Nov. 9, 2007 — -- It's no secret that Silicon Valley likes to celebrate successful entrepreneurs. Actually, it's only a small exaggeration to say that's what we live for out here.

We worship the heroes, engineers, scientists and clever business people who build products and design services that lead to fame, fortune and in some cases, new verbs.

So another celebration of risk-takers hardly seems noteworthy enough to justify the drive to the party.

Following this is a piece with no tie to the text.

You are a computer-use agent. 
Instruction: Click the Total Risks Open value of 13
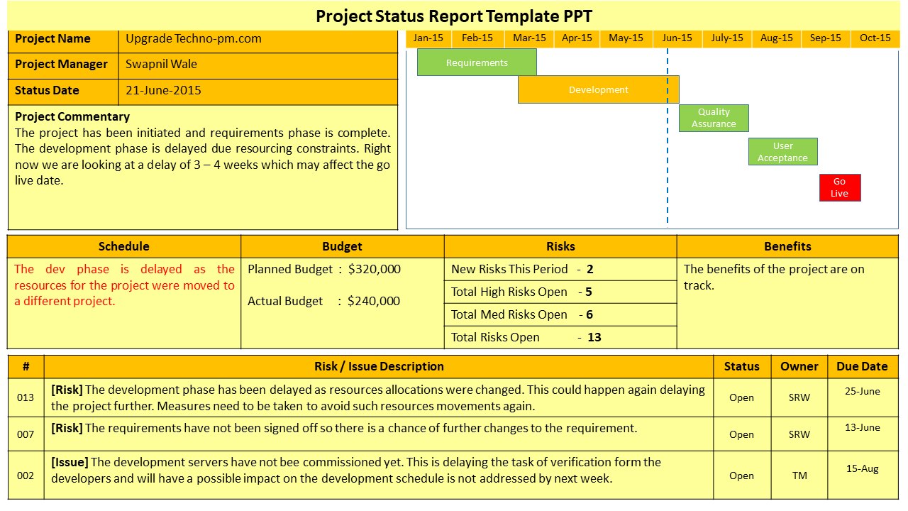tap(593, 337)
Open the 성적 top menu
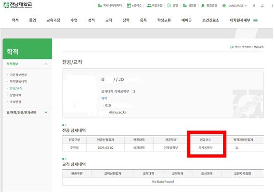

However, once in a while Silicon Valley recognizes a different type of entrepreneur, and when that happens, even the most successful captains of the technology industry gladly don the tuxes and stand back in awe.

Once a year, the Tech Museum of Innovation, located in San Jose, Calif., plays host to the Tech Museum Awards: Technology Benefiting Humanity. These awards honor entrepreneurs working on the 15 most urgent global challenges facing humanity, as identified by the United Nations in 2000.

Specifically, the Tech Awards are bestowed on those working in these five areas: environmental preservation, economic development, education, health and equality. From a large field of nominations -- this year more than 700 from counties large and small, around the world -- 25 are chosen to be honored as Tech Laureates, and of those, five receive further recognition and a check.

While to the largest of the participants, the $50,000 prize is more honorary than world changing, to others that prize represents years of operating budget and the difference between continued work and closing shop.

The largest underwriters of the program are Applied Materials, Intel, Accenture, Microsoft, the Swanson Foundation (Robert Swanson was a co-founder of Genetech) and SanDisk Corporation, as well as the Tech Museum and Santa Clara University's Center for Science, Technology and Society. Without wanting to sound sappy, the impact of the contributions of these organizations to this event absolutely can not be overstated.

This year's laureates ranged from companies as large as Proctor & Gamble, honored for an innovative, inexpensive rural water-purification effort, to a three-man effort in Nepal to replace dangerous kerosene in-home lamps with solar-powered alternatives.